Monitoring candidates’ motivation
Another important aspect of screening candidates for us is determining each person’s level of motivation both initially and if their enthusiasm shifts during the hiring process between the following three categories:
- Active job seekers – those who are either unemployed or are committed to making a change from their present employment.
- Passive job seekers – those who are happily employed but seeking career advancement.
- Tire kickers – The term derives from sales people in car dealerships, and refers to “simply curious” people who come around frequently, but are either permanently indecisive, or fault-finders, or can’t actually afford to buy a car. In the hiring context, we use it to describe candidates who are just testing the waters to see if they’re indeed in a good job circumstance or are potentially using their findings as leverage to advance their current situation. (“Your competitor just offered me a higher salary, so to stay with your company in my present job, I’ll require a $5,000 raise.”)
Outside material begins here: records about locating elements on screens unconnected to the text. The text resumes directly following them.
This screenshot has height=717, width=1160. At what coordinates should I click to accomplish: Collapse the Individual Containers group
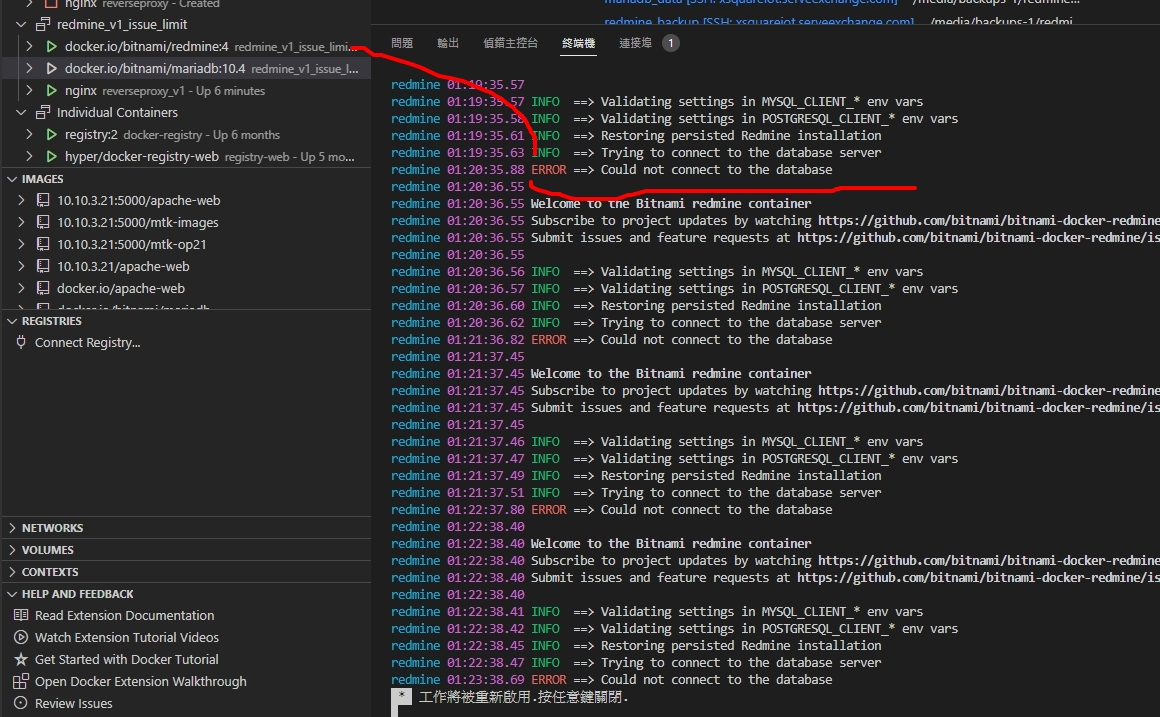click(22, 112)
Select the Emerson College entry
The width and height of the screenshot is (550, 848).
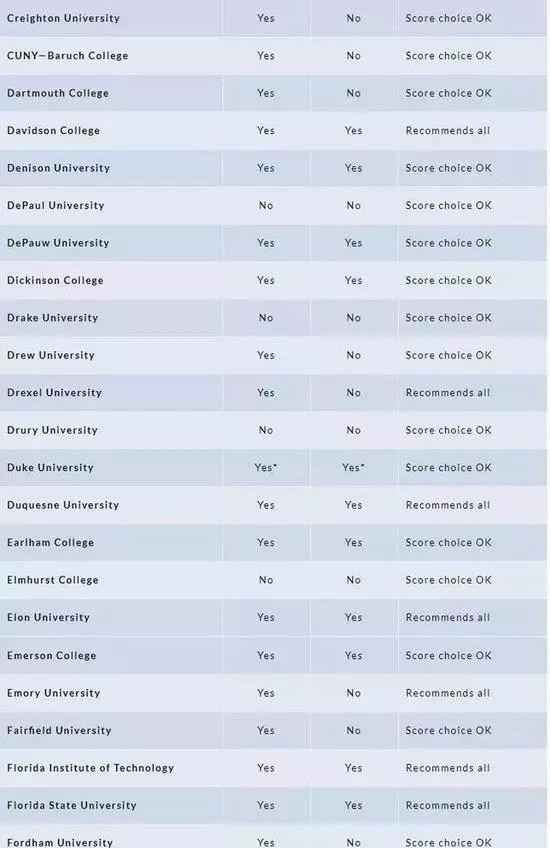[x=51, y=655]
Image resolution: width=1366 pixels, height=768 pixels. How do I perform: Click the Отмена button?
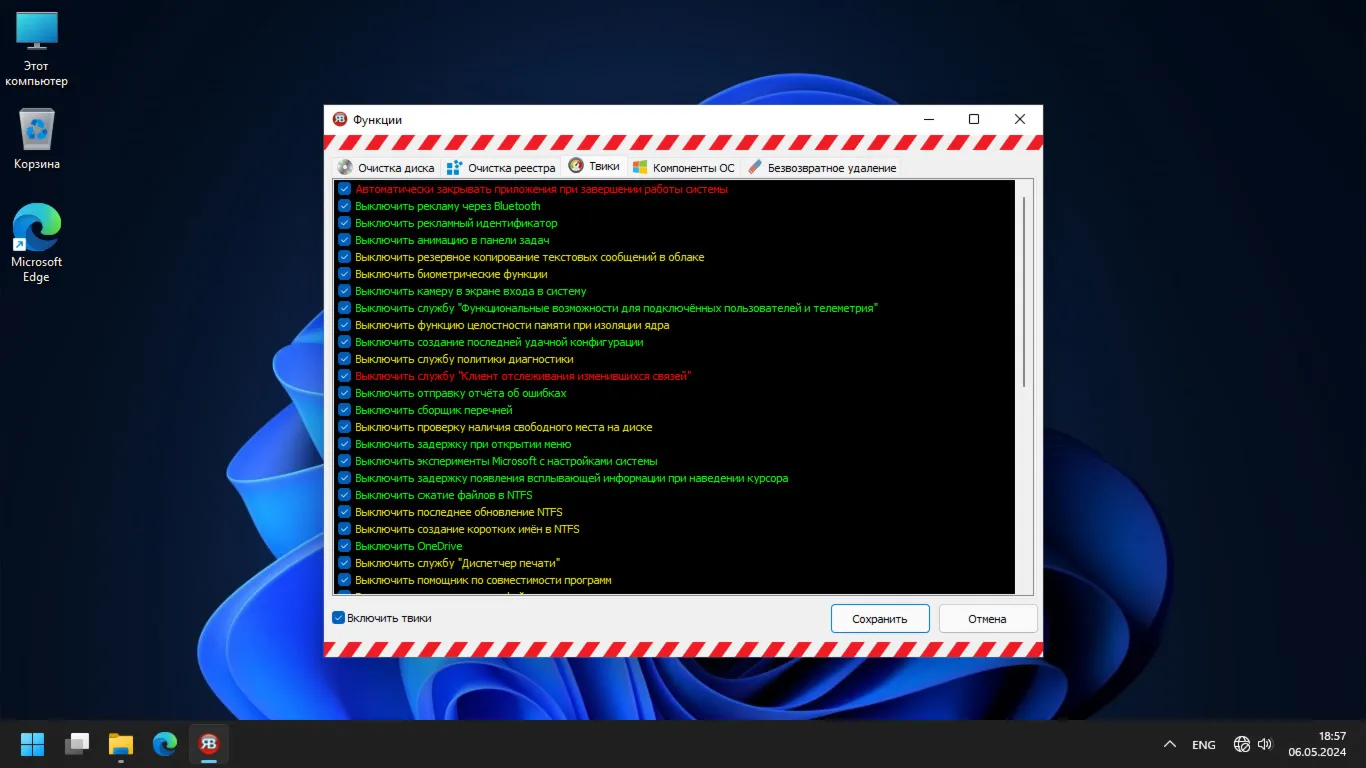pyautogui.click(x=987, y=619)
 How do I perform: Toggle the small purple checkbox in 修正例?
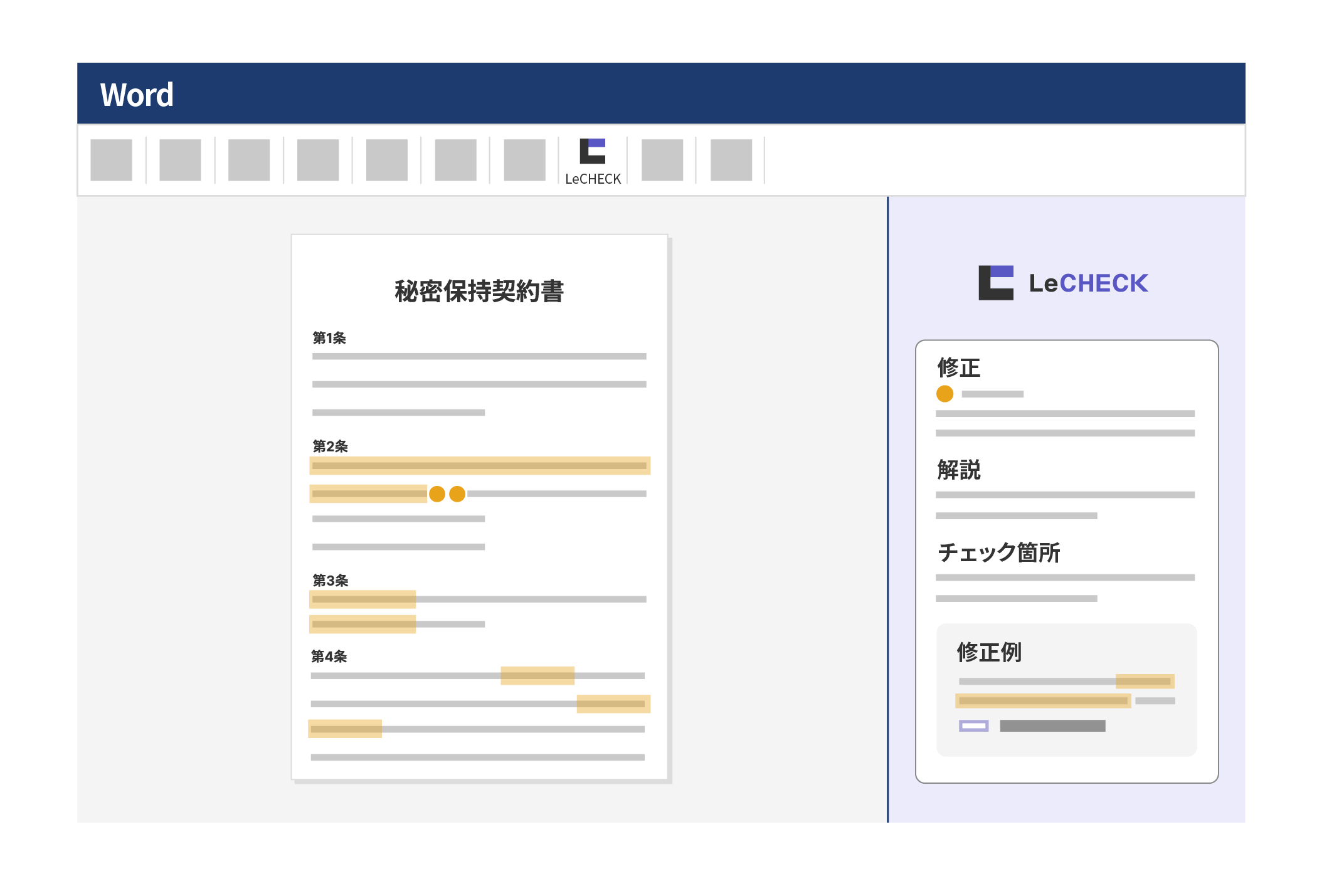pyautogui.click(x=973, y=725)
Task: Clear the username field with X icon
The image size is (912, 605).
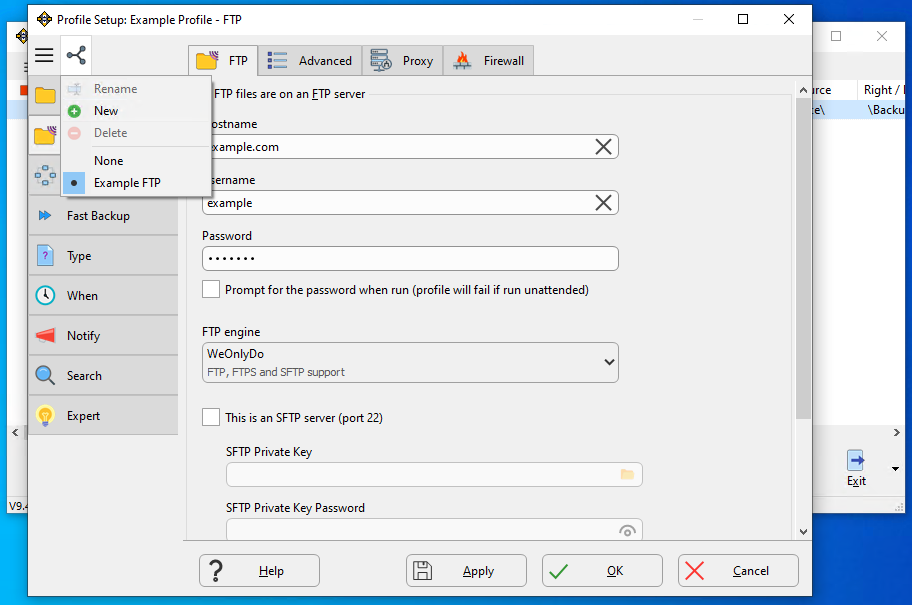Action: (603, 203)
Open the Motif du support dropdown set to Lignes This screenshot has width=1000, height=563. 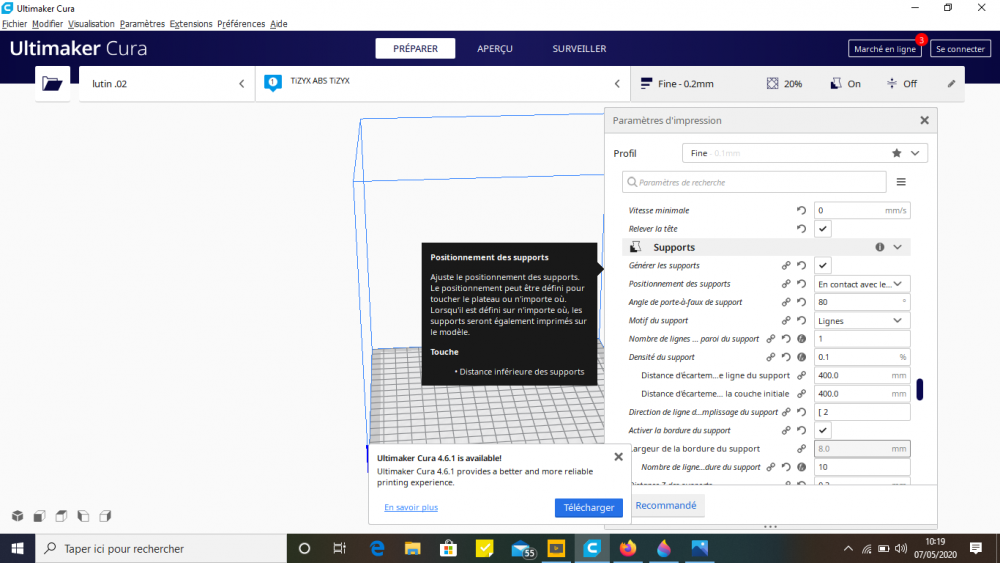coord(862,321)
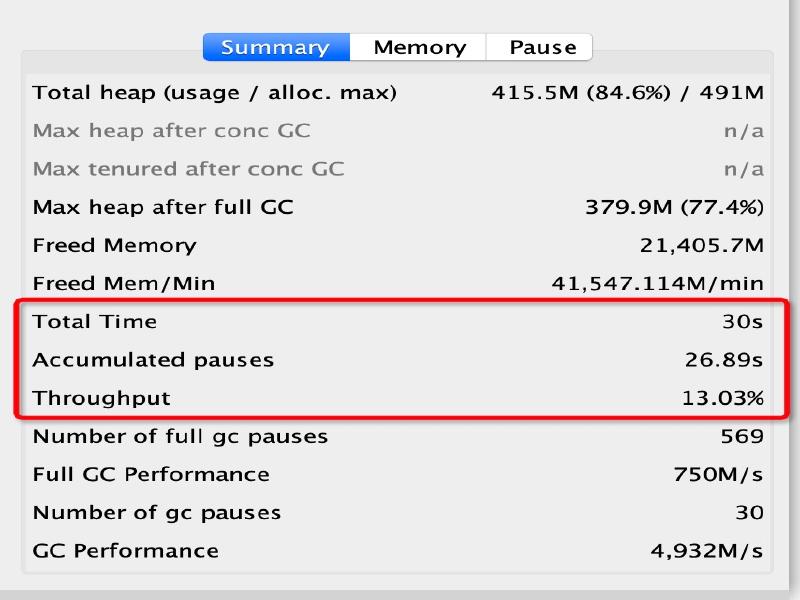This screenshot has width=800, height=600.
Task: Select the Max heap after full GC label
Action: point(163,207)
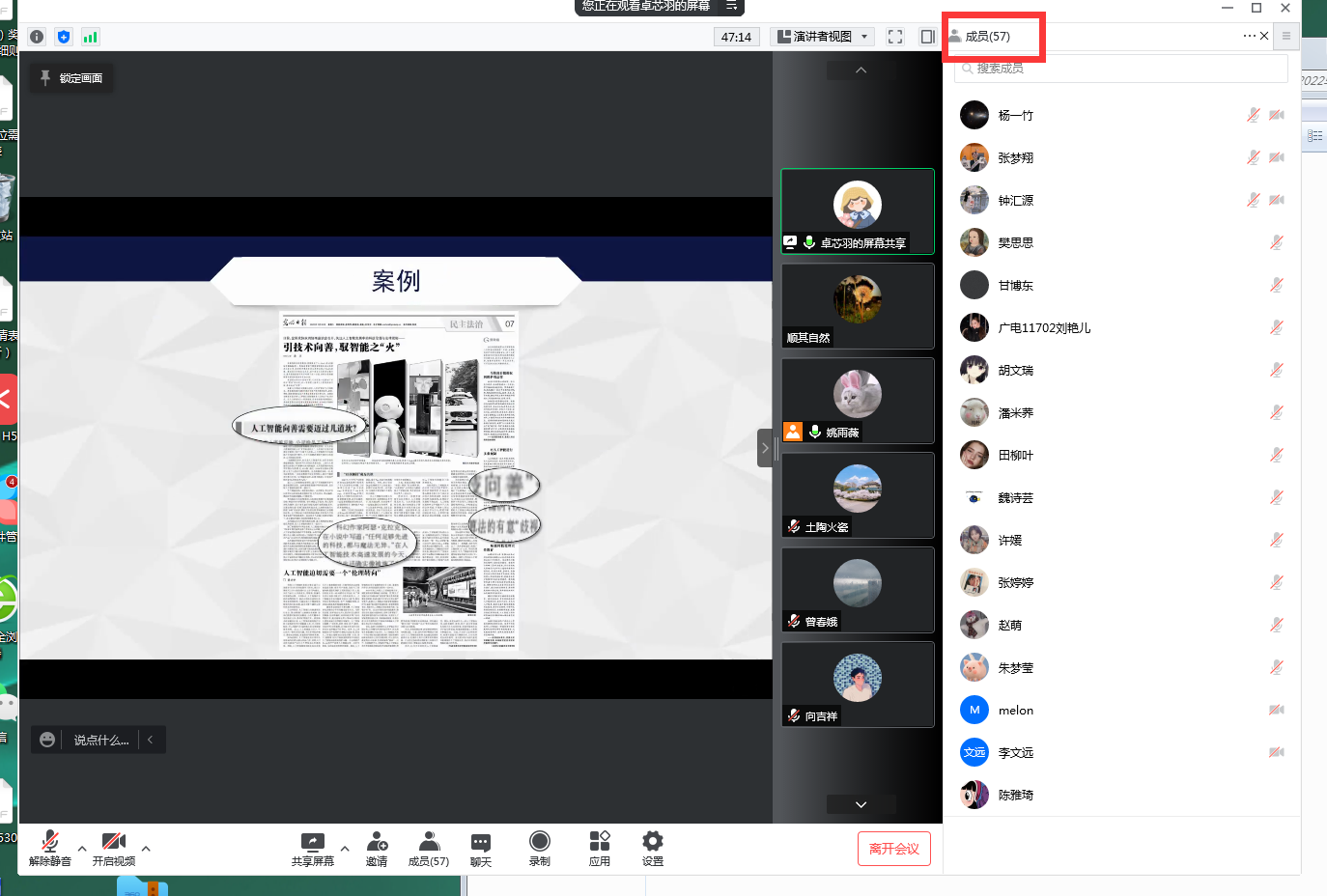Screen dimensions: 1327x896
Task: Click the leave meeting button
Action: [893, 849]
Especially since it has become so easy to submit applications electronically to companies like ours or to numerous, anonymous job boards, many people are turning into tire kickers. Unfortunately, more often than is ethical, such candidates will let the hiring process play out right to the final stage of a job offer before they turn it down on the grounds that they’ve elected to stay where they are instead. This sort of game-playing can become very frustrating and time-consuming for hiring managers--and to be honest, for us as well. Part of our value proposition is that we respect the fact that time is the most important asset anyone has to give. Not only does time equate to money, but it is also a premium commodity in a world increasingly focused on high-level productivity. Therefore, although we’re not infallible, we do everything possible to ensure that the candidates we introduce to employers will be appropriately motivated to accept the employer’s job offer in good faith once it is extended.